As for the remainder of the Thanksgiving holiday: The day after Thanksgiving, the Picket Fence Post family and the Picket Fence Post  grandparents decided to brave the rain (a Nor’easter had been predicted but never happened) in order to see a balloon parade which seemed a bit, oh, what’s the word, uh, underwhelming, yeah, underwhelming is the right word for watching semi-inflated balloons being dragged down city streets. You couldn’t even see The Cat in the Hat’s face from where we were standing because it was slumping over as if the feline had had a rough Thanksgiving night at the pub. But at least the kids got to see Santa after the brief parade concluded and tell the big guy what they want for Christmas. (When I heard that The Girl asked Santa for an iPhone, I started banging my head against a wall.)

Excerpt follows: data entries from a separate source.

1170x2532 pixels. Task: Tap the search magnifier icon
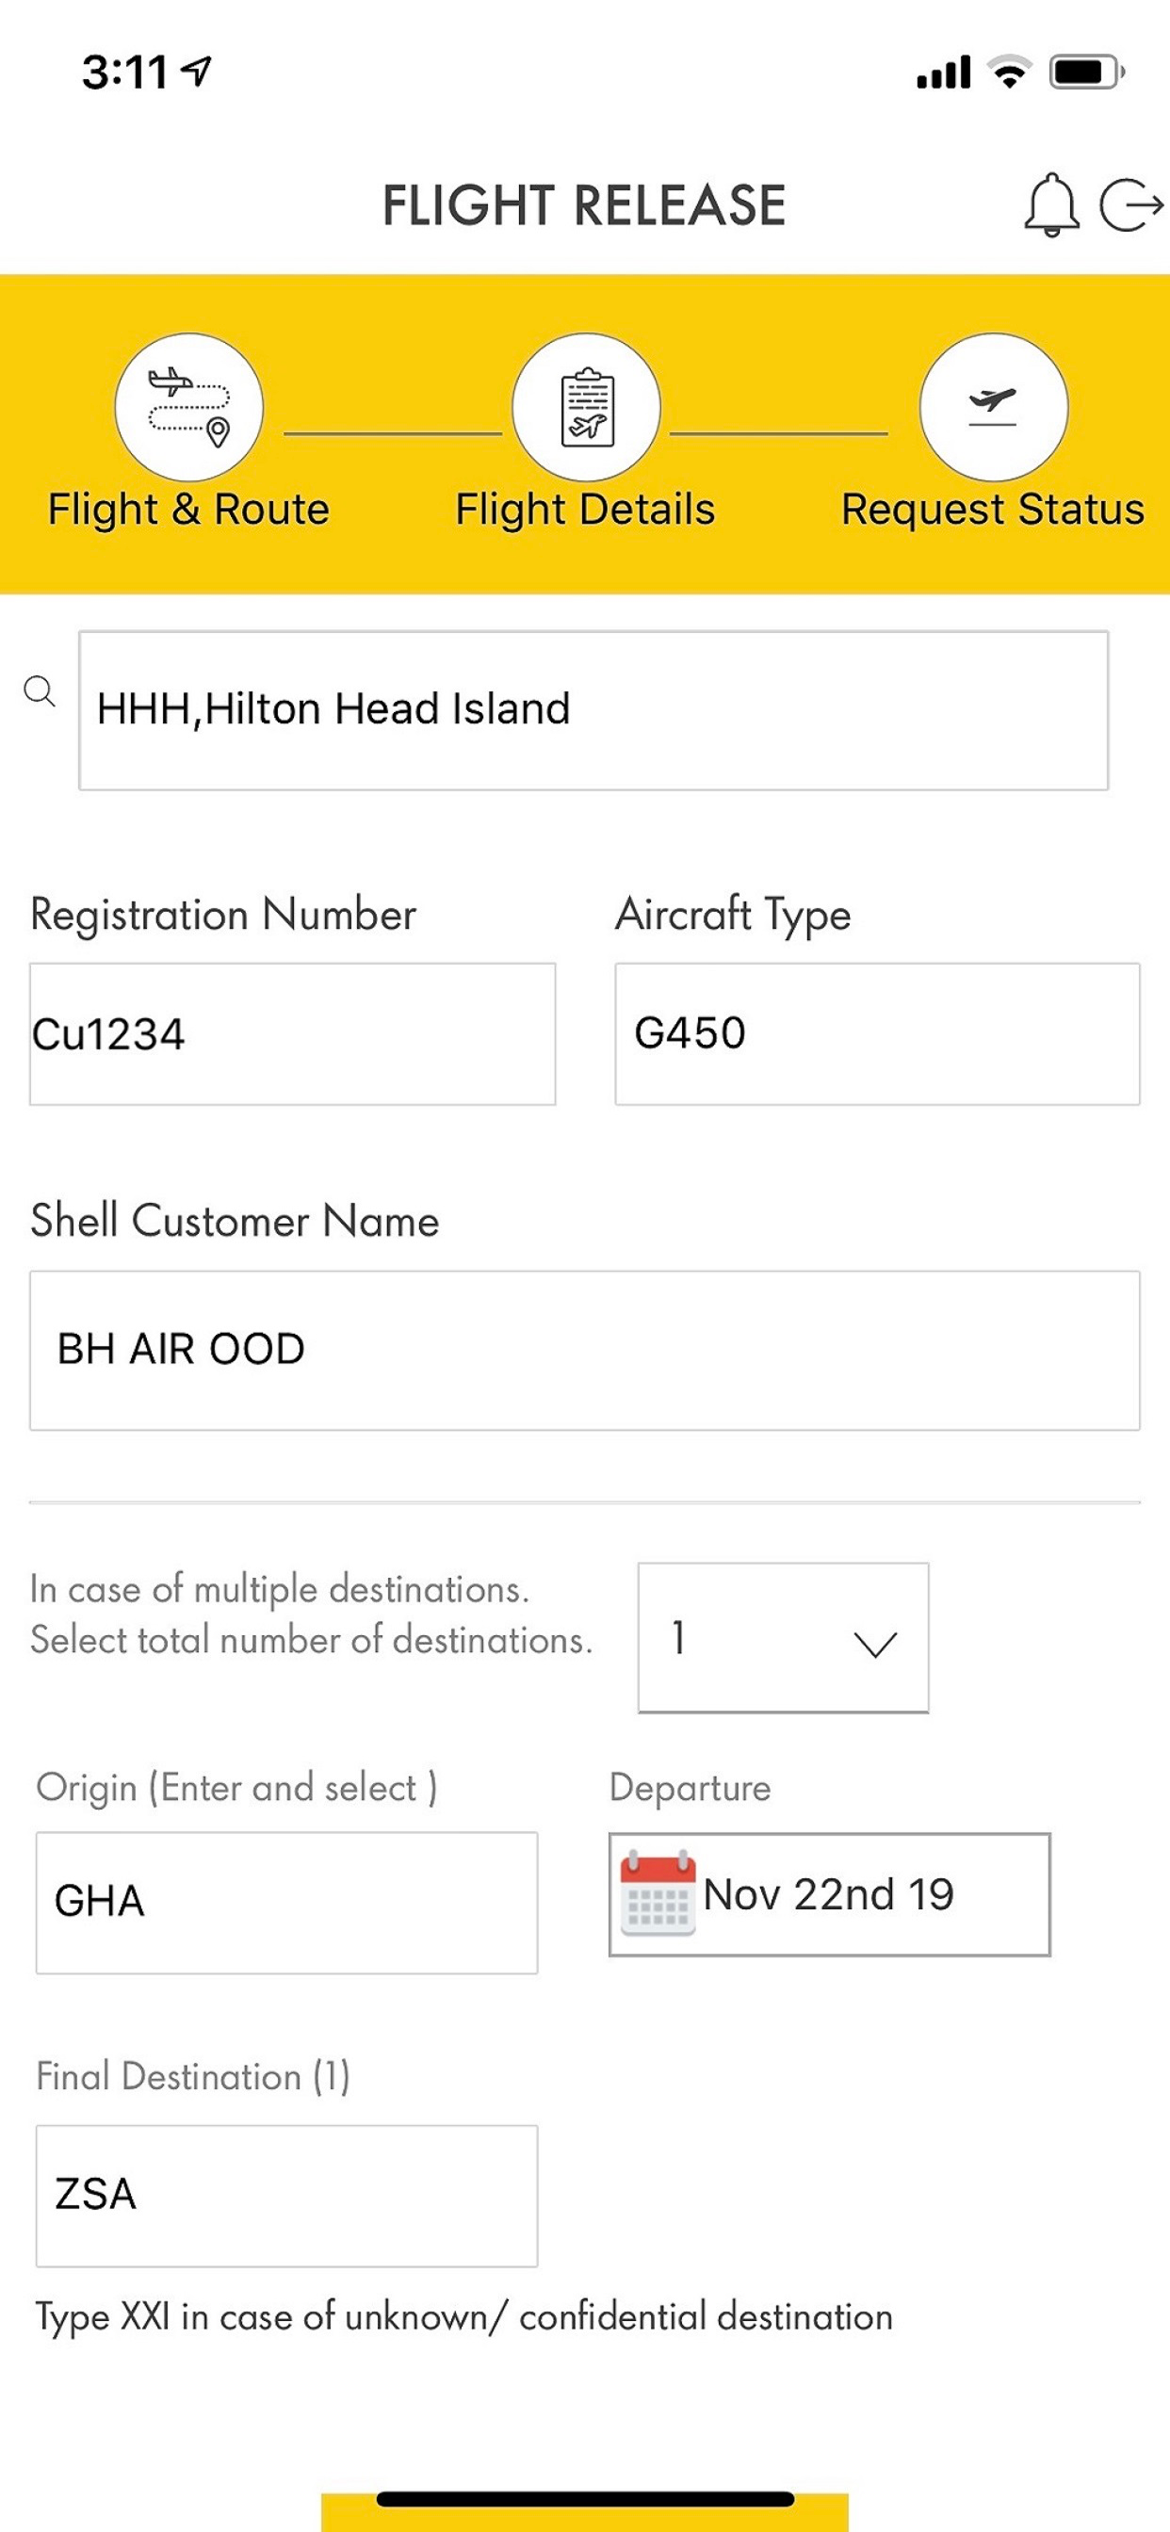[39, 691]
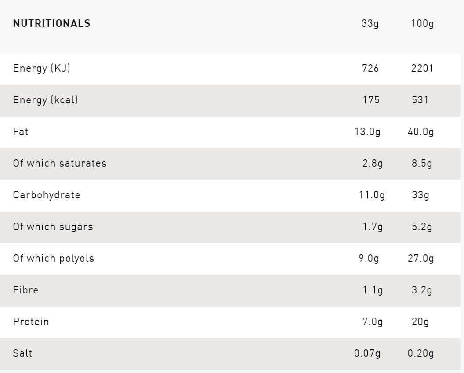Click the Fibre row label
This screenshot has width=464, height=373.
click(25, 290)
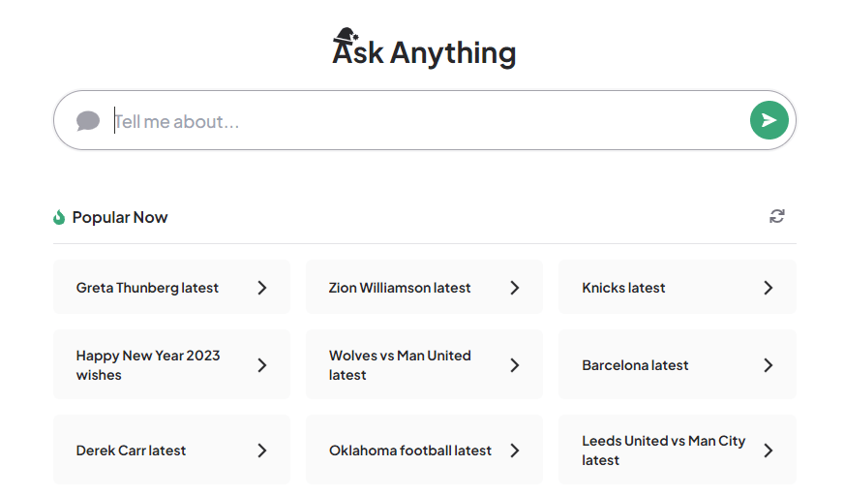Screen dimensions: 844x497
Task: Focus the "Tell me about..." input field
Action: tap(426, 121)
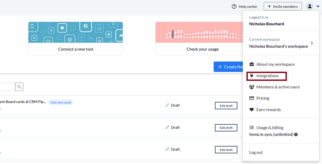Click the Help center question mark icon

[x=234, y=7]
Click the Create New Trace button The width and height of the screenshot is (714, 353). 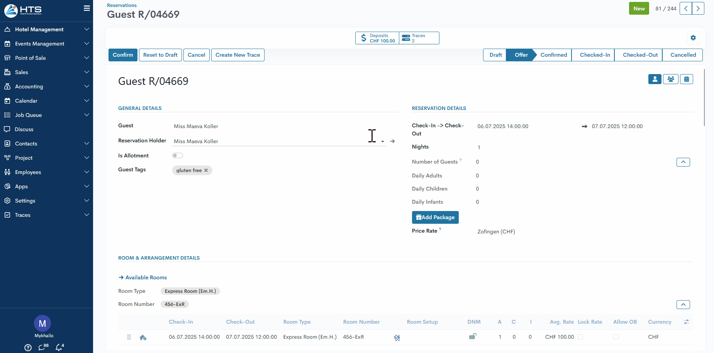coord(237,55)
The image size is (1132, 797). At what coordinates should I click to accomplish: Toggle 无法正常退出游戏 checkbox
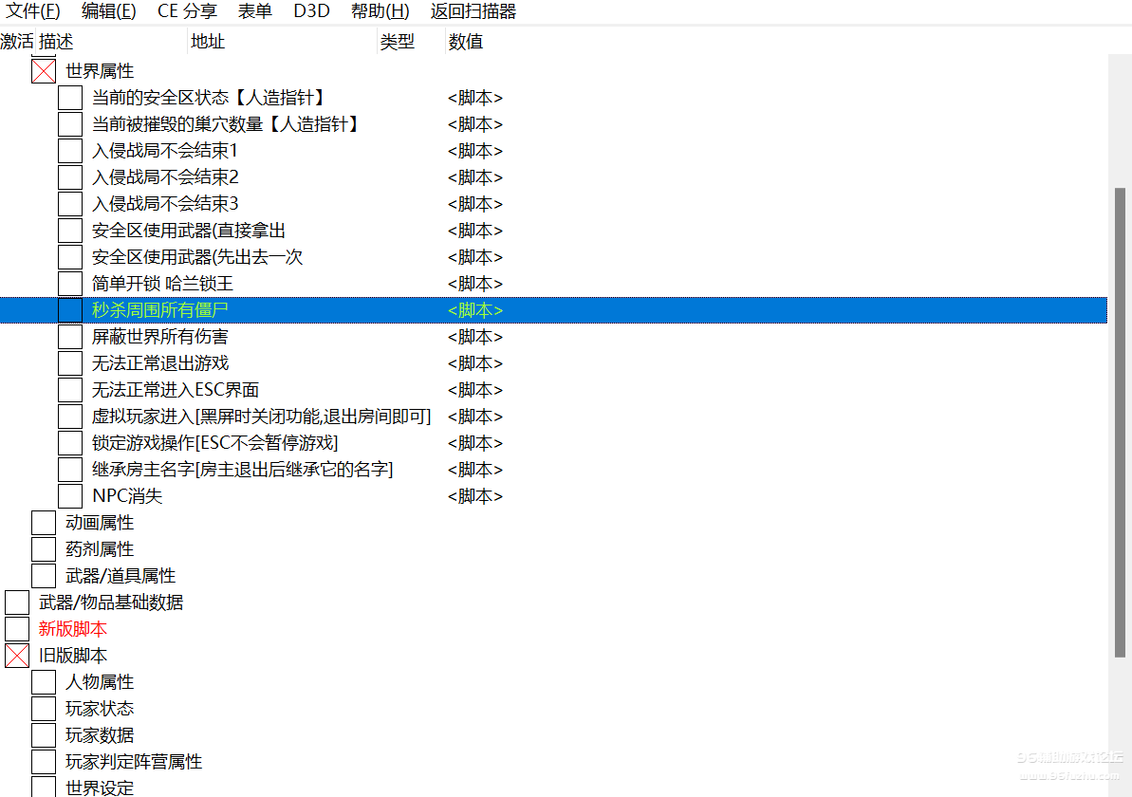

During the weekend, I celebrated Thanksgiving by partaking of another all-American tradition: I took the iPhone Girl Wanna-Be and a friend of hers to see a movie about a love triangle between a human, a vampire and a werewolf. (For those who’ve been living under a rock, I’m talking about the new installment of the Twilight seriesNew Moon. I wrote a column about why women my age are so obsessed with the series here.) I also got the chance to do a whole mess of reading.

Now that it’s the Monday after Thanksgiving (and the kids have another day off from school), I’ve already been asked how my Christmas shopping is going . . . an inquiry at which I scoffed. “Christmas shopping? I haven’t even thought about it yet.” That was kind of untrue, as I did ask the children to write Christmas lists so that The Spouse and I can start thinking about gifts, but we haven’t done anything about it yet beyond the contemplation point.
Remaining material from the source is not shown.